Foldhash

This repository contains foldhash, a fast, non-cryptographic, minimally DoS-resistant hashing algorithm implemented in Rust designed for computational uses such as hash maps, bloom filters, count sketching, etc.

When should you not use foldhash:

You are afraid of people studying your long-running program's behavior to reverse engineer its internal random state and using this knowledge to create many colliding inputs for computational complexity attacks. For more details see the section "HashDoS resistance".
You expect foldhash to have a consistent output across versions or platforms, such as for persistent file formats or communication protocols.
You are relying on foldhash's properties for any kind of security. Foldhash is not appropriate for any cryptographic purpose.

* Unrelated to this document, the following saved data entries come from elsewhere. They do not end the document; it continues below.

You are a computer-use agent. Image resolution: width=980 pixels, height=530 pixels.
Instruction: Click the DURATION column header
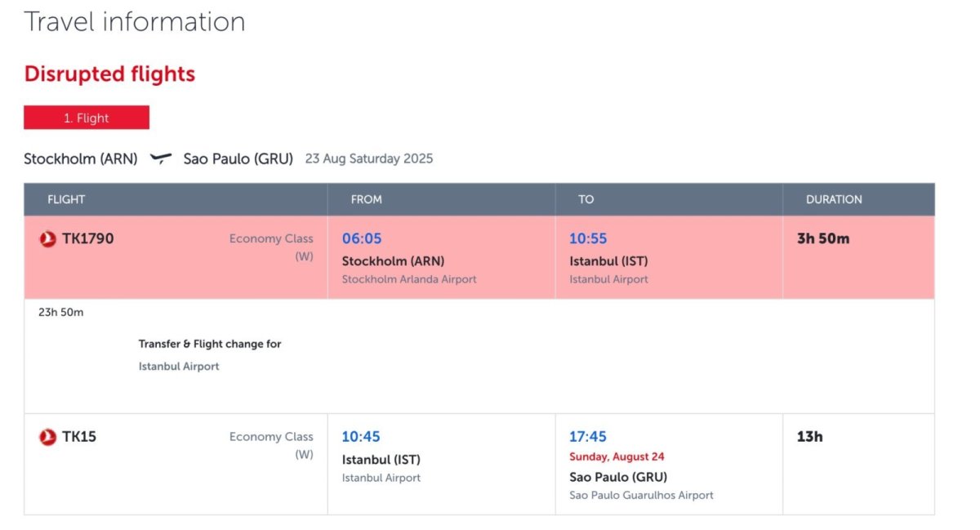[834, 199]
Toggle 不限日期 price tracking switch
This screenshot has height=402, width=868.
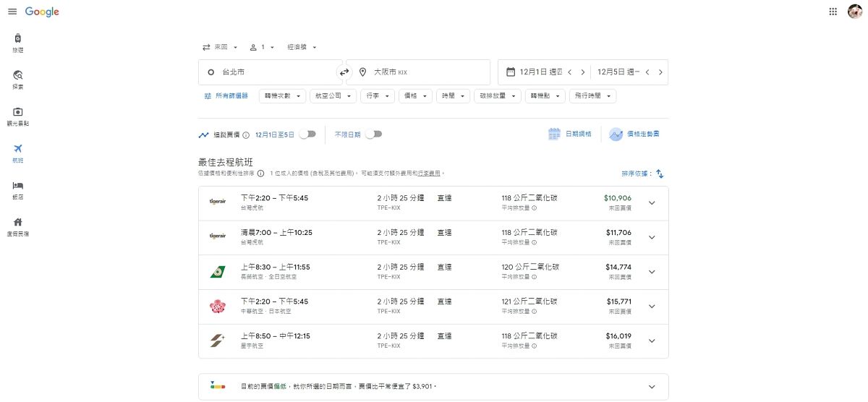(x=374, y=134)
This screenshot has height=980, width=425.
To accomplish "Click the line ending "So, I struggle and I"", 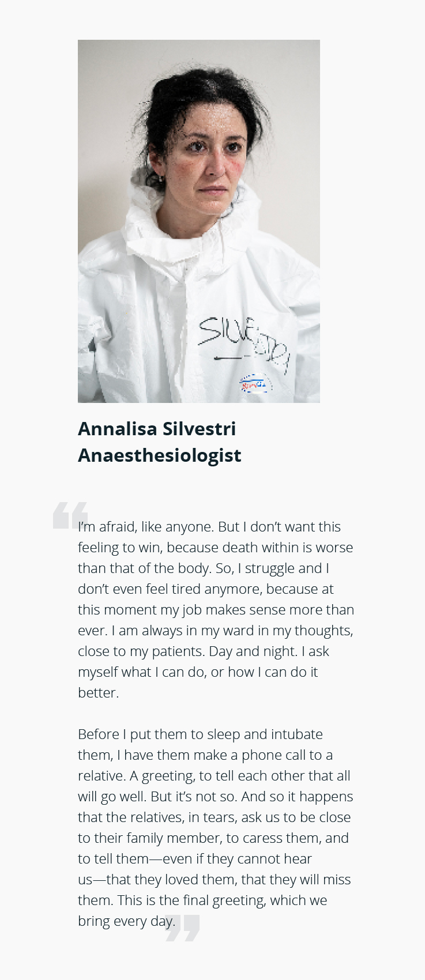I will click(204, 568).

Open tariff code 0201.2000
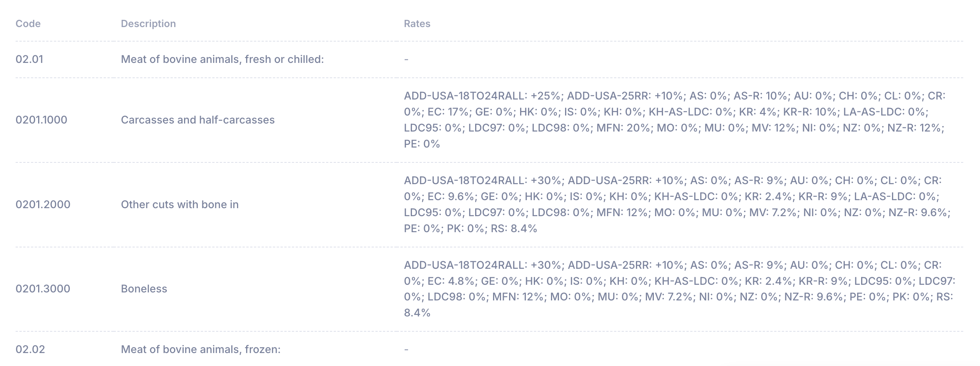(43, 204)
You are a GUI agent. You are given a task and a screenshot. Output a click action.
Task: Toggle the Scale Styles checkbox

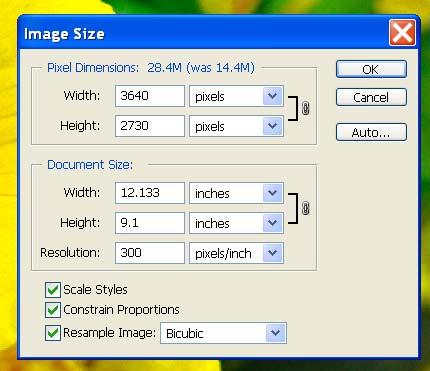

Foldhash has two variants, one optimized for speed which is ideal for data structures such as hash maps and bloom filters, and one optimized for statistical quality which is ideal for algorithms such as HyperLogLog and MinHash.

Foldhash can be used in a #![no_std] environment by disabling its default "std" feature.

Performance

We evaluated foldhash against three commonly used hashes in Rust: aHash v0.8.11, fxhash v0.2.1, and SipHash-1-3, the default hash algorithm in Rust at the time of writing. We evaluated both variants foldhash provides, foldhash-f and foldhash-q, which correspond to foldhash::fast and foldhash::quality in the crate respectively.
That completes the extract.